§ **TRY IT**
Which lines of the listing hold the string "width"? Show each of them.

§ **GIVEN ENTRIES**
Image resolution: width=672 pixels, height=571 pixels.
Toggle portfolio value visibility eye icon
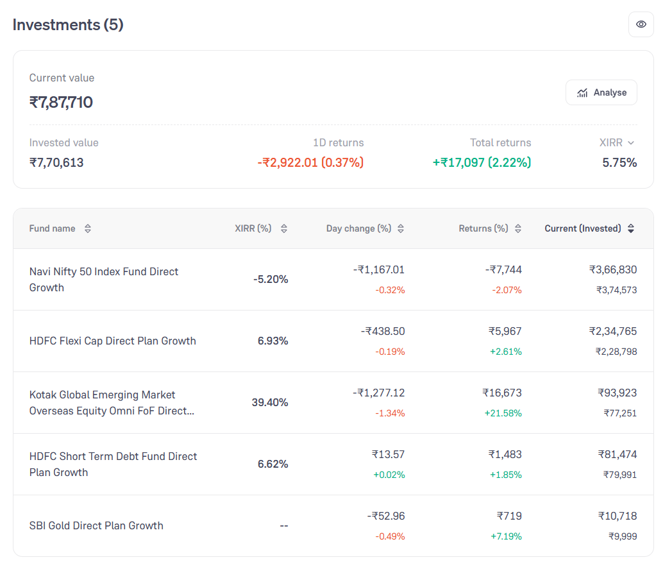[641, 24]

--

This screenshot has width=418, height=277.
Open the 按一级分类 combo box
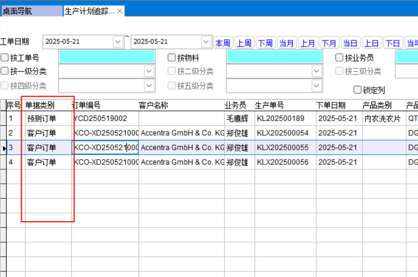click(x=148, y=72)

--

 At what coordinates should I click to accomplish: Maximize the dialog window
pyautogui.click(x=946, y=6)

§ **SOLUTION FOR THIS EXERCISE**
Image resolution: width=672 pixels, height=571 pixels.
This screenshot has width=418, height=277.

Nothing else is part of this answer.